Tebliğname No : 4 - 2011/87768
Mahkemesi : Denizli 5. Sulh Ceza Mahkemesi
Tarihi : 01/06/2010
Numarası : 2009/731-2010/443
Suç : Kişiler arasındaki konuşmaların dinlenmesi ve kayda alınması
Suç Tarihi : 31/10/2008, 19/03/2009
Kişiler arasındaki konuşmaların dinlenmesi ve kayda alınması suçundan sanığın beraatine ilişkin hüküm, katılan vekili tarafından temyiz edilmekle, dosya incelenerek gereği düşünüldü:
Yapılan yargılamaya, toplanıp karar yerinde gösterilen delillere, mahkemenin kovuşturma sonuçlarına uygun olarak oluşan kanaat ve takdirine, incelenen dosya kapsamına göre, katılan vekilinin yerinde görülmeyen diğer temyiz itirazlarının reddine; ancak,
En az üç veya daha fazla kişinin, başkalarının bilmeyeceği ve sınırlı bir dinleyici çevresi dışına çıkmayacağı yönünde haklı bir inanç ve iradeyle hareket ederek, herhangi bir aracı vasıta olarak kullanmadan, yüz yüze gerçekleştirdikleri, ancak özel bir çaba gösterilerek duyulabilecek, aleni olmayan, söze dayalı, sesli düşünce açıklamalarının, söyleşinin tarafı olan kişi veya kişilerce, ilgililerinin rızası olmaksızın, akustik olarak tekrar dinlenebilmesi imkanını sağlayan bir aletle kaydedilmesi, TCK"nın 133/2. maddesinde kişiler arasındaki konuşmaların dinlenmesi ve kayda alınması başlığı altında suç olarak tanımlanmıştır.

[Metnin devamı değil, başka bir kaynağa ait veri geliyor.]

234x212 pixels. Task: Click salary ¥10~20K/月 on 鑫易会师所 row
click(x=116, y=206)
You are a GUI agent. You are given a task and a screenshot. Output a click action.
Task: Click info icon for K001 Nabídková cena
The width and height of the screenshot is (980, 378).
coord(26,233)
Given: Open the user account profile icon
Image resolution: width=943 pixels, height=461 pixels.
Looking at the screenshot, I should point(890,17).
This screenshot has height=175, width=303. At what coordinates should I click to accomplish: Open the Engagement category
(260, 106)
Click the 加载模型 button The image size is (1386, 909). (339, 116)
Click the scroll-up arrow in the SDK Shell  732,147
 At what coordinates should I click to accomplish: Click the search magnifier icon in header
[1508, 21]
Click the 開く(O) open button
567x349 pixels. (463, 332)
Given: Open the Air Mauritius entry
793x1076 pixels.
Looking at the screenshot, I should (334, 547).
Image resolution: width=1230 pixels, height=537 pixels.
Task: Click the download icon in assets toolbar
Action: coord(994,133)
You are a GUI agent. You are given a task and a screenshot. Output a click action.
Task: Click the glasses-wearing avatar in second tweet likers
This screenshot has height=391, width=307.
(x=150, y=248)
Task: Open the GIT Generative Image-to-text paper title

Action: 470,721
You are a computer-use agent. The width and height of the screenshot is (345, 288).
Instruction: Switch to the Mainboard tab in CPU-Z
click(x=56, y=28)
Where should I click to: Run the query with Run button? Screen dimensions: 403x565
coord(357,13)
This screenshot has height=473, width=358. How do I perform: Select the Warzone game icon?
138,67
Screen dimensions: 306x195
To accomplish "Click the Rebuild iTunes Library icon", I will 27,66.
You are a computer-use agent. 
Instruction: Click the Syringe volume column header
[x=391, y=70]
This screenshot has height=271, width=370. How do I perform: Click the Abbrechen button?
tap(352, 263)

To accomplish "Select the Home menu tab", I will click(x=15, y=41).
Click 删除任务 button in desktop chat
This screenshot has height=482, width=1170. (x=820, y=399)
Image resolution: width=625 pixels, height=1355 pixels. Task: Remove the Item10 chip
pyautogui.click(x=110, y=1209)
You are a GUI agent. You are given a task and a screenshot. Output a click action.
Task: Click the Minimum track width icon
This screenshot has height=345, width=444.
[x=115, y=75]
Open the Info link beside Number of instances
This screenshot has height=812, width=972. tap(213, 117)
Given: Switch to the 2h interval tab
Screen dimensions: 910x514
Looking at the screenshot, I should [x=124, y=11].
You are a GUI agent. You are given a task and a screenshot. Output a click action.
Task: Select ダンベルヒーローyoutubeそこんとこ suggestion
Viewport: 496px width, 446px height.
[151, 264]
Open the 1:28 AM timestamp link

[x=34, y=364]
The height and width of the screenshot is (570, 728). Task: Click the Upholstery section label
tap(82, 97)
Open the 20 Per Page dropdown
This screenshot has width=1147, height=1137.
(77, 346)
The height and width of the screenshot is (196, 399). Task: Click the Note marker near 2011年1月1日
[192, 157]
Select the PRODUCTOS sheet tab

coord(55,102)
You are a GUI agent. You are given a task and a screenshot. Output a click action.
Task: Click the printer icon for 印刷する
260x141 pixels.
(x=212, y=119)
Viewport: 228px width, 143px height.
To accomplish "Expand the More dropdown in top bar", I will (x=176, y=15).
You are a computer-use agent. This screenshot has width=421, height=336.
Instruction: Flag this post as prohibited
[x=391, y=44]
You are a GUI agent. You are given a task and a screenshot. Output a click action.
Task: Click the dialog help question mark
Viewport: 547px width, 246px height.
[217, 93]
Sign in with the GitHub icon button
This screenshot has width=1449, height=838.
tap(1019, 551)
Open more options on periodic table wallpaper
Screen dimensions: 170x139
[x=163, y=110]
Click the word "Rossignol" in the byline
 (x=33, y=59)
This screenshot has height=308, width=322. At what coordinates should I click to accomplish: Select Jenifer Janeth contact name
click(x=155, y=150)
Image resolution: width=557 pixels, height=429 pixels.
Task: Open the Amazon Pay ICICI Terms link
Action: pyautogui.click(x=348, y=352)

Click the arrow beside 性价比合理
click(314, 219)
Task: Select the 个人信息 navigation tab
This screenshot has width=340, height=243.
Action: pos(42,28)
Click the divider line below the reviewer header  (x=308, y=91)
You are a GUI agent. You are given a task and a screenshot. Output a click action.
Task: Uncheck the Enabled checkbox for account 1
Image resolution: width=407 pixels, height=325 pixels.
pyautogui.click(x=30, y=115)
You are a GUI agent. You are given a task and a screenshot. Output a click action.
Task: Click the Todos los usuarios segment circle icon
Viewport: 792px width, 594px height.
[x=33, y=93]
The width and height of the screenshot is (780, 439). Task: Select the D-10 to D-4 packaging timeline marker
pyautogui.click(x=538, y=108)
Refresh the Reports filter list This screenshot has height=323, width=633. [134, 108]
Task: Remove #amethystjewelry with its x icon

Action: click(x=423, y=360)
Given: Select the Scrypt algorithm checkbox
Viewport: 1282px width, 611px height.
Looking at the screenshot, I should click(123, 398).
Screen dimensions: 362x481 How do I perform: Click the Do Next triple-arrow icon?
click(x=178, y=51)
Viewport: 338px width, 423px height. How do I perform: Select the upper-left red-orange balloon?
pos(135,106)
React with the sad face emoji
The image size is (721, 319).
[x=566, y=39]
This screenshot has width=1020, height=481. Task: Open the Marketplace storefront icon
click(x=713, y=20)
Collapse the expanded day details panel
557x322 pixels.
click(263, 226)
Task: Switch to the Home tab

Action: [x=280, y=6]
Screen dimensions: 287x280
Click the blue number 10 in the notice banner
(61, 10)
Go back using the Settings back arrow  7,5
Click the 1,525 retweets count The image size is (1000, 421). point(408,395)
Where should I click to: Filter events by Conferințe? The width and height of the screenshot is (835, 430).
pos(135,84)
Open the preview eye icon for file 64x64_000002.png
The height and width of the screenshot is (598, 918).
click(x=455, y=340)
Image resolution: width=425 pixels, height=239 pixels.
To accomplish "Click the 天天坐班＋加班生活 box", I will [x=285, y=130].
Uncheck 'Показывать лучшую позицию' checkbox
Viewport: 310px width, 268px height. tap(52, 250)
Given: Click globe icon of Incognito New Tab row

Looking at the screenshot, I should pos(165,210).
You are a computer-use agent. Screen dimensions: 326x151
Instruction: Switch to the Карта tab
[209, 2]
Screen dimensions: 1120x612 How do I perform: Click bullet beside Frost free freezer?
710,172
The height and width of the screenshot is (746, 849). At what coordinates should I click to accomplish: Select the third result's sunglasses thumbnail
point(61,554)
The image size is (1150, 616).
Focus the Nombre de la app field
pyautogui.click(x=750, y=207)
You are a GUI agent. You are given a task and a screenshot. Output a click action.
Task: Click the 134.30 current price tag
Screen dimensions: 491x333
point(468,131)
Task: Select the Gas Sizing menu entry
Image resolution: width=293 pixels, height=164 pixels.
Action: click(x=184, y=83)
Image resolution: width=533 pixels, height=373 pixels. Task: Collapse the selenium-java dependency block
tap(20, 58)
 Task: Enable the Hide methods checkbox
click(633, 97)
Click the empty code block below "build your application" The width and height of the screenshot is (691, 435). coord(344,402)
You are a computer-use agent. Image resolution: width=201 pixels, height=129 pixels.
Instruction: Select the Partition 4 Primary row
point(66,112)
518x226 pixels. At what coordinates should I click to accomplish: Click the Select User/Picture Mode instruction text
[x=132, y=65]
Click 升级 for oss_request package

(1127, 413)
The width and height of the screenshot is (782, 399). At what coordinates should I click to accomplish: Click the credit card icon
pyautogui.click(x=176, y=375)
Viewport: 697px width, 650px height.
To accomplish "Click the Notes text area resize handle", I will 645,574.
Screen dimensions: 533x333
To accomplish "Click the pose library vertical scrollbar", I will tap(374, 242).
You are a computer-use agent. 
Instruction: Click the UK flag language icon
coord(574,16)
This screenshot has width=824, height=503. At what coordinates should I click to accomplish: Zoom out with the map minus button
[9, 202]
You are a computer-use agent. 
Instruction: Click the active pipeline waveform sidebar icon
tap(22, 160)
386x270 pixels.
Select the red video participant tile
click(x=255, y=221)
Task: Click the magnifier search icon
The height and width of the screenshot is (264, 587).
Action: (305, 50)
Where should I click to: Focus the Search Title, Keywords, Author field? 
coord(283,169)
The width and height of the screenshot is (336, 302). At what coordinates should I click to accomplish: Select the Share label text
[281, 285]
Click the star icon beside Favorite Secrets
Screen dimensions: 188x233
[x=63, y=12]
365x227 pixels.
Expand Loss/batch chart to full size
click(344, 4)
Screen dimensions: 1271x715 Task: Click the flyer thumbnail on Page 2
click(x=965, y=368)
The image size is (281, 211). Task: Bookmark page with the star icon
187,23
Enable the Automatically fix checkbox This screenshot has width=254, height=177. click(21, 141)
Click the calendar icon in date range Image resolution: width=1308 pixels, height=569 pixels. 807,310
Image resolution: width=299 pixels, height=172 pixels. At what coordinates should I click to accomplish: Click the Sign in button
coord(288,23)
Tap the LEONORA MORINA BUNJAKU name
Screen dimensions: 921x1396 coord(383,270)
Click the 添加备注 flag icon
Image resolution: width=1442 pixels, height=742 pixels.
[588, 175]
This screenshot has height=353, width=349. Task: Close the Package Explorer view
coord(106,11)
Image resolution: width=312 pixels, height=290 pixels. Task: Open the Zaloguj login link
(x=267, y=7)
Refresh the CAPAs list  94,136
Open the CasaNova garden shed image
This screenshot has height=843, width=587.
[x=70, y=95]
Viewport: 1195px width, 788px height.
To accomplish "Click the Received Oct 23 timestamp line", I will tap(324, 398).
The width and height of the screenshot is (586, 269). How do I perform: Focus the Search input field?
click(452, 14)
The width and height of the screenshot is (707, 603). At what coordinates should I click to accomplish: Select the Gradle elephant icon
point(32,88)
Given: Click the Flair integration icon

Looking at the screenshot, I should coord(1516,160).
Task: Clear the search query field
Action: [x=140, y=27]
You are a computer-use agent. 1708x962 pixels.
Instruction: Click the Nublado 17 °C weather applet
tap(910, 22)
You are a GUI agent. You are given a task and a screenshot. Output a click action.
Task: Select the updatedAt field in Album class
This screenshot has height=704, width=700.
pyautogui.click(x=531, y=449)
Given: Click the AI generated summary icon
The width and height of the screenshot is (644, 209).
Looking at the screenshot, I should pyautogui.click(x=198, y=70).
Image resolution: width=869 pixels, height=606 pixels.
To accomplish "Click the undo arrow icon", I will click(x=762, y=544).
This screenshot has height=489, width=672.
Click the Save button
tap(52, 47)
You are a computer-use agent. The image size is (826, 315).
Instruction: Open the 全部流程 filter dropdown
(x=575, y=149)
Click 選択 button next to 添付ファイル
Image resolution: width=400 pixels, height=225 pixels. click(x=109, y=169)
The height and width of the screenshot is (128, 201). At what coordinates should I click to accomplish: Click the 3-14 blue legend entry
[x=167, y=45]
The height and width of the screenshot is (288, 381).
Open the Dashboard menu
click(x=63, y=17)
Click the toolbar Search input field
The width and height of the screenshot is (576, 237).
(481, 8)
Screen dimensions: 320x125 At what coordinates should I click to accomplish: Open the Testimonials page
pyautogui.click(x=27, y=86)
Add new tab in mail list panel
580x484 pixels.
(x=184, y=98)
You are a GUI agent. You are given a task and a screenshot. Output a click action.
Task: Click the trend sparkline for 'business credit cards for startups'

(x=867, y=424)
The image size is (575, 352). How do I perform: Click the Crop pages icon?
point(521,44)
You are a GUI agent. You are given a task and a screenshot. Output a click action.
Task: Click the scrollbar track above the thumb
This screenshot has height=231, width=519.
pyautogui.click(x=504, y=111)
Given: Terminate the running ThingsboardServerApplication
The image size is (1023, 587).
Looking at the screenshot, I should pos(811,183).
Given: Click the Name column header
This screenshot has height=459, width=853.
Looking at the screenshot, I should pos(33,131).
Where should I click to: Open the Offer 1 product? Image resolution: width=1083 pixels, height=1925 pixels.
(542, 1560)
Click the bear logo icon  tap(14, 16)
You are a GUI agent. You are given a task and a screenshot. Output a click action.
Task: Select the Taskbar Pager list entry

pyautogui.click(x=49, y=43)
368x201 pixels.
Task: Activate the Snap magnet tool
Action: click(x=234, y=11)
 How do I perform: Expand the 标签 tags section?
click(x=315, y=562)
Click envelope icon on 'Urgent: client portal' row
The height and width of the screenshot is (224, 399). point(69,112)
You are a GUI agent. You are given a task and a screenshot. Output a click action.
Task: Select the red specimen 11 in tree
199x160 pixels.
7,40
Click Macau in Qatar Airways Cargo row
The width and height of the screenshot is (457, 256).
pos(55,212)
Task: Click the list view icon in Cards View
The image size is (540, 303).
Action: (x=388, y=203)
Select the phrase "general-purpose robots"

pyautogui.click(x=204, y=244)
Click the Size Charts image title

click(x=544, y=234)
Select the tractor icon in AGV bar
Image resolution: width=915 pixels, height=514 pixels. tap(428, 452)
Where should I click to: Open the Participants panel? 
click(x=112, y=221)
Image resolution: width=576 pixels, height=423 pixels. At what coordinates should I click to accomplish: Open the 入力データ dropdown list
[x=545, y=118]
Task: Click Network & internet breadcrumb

Anılan suçun oluşabilmesi için, söyleşinin, “aleni olmaması”; yani, “belirsiz sayıda kişinin, ayrıca bir çaba harcamadan, rahatlıkla duyabileceği ve algılayabileceği şekilde konuşulmaması” gerekli ve yeterli olup, söyleşi içeriğinin suçun oluşması bakımından bir önemi yoktur. Buna göre, söyleşi; gizlilik taşıyan ve özel yaşam alanı kapsamında yer alan konularla ilgili olabileceği gibi, herkes tarafından bilinen veya anlamsız ya da sıradan hususlar hakkında da olabilir.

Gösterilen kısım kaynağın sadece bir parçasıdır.